§ Resolution reported: "That if the rate of duty on any local taxation licence (including any duty charged under Subsection (1) of Section 8 of the Locomotives on Highways Act, 1896) is hereafter increased, there shall be added to the amounts payable to the local taxation account out of the Consolidated Fund such sums (if any) as may be required to bring the amount payable in any year to the local taxation account up to the amount which would have been payable if the proceeds of that duty in that year were taken to be the average proceeds of the duty for three years ending March the thirty-first, nineteen hundred and seven, and if the sum ascertained to have been collected in that year in any county in England in respect 1182 of that duty were taken to be the average sum so ascertained to have been collected for the three years ending March the thirty-first, nineteen hundred and seven."
§ SIR F. BANBURY (City of London),said he did not happen to be present in the House the previous Friday when this Resolution was moved in Committee, without, as far as he could ascertain, any explanation having been given or demanded. As a consequence all they had heard about the matter was the statement which had just been read by the Clerk of the Table, which he felt certain that no one had been able to make head or tail of. He gathered that what the Resolution meant was that under the Finance Bill the Chancellor of the Exchequer had made 1183 alterations in local taxation, and that the Resolution was necessary to carry them out. He did not know whether or not he was right in supposing that; nor did he know whether it was the result of a pledge the right hon. Gentleman had given to the Leader of the Opposition during the discussion on the Budget. However, he would venture to suggest that the House should have a full explanation of what the Resolution meant so that hon. Members might know what they were voting for.

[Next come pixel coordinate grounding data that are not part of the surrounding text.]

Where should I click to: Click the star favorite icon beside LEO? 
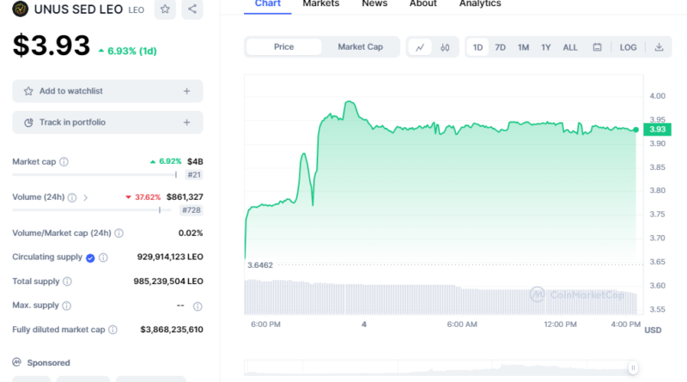click(x=165, y=9)
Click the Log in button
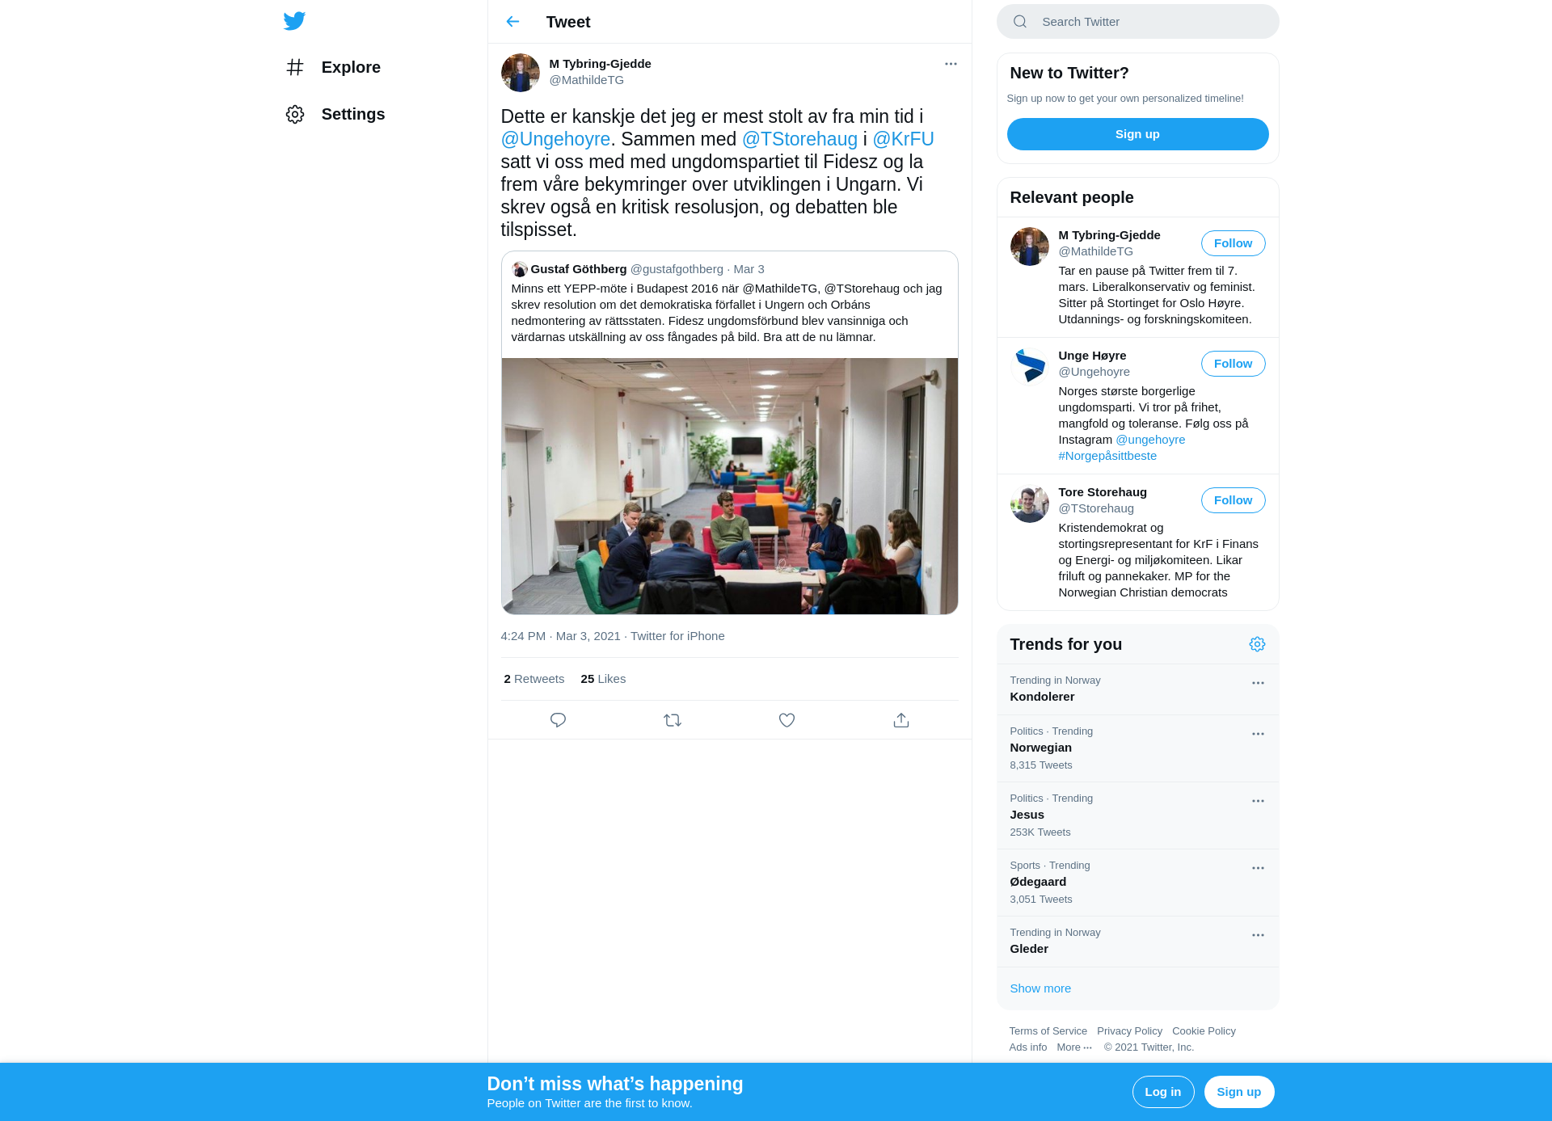Viewport: 1552px width, 1121px height. 1162,1092
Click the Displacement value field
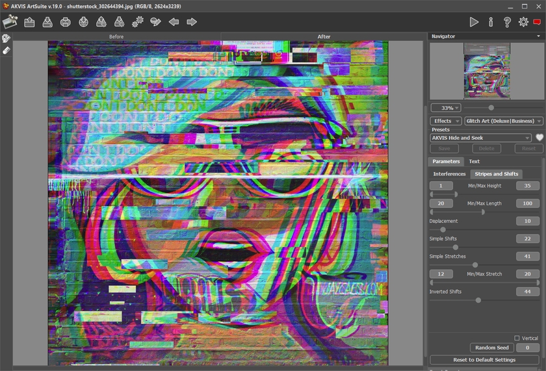The width and height of the screenshot is (546, 371). pyautogui.click(x=527, y=221)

§ THE CHANCELLOR OF THE EXCHEQUER (Mr. Asquith, Fifeshire, E.)said that if the hon. Baronet had read his Parliamentary Papers of last Friday, he would have found the Resolution set out in them. He had had three days in which to study and define it, so that he (Mr. Asquith) failed to see that the hon. Gentleman had any grievance of any sort or kind. The Resolution was in pursuance of a pledge he had given to the Leader of the Opposition, viz., that if licence duties were increased, the Government would take care that local bodies should not suffer, but receive a sum similar to that which they had received on an average for the past three years.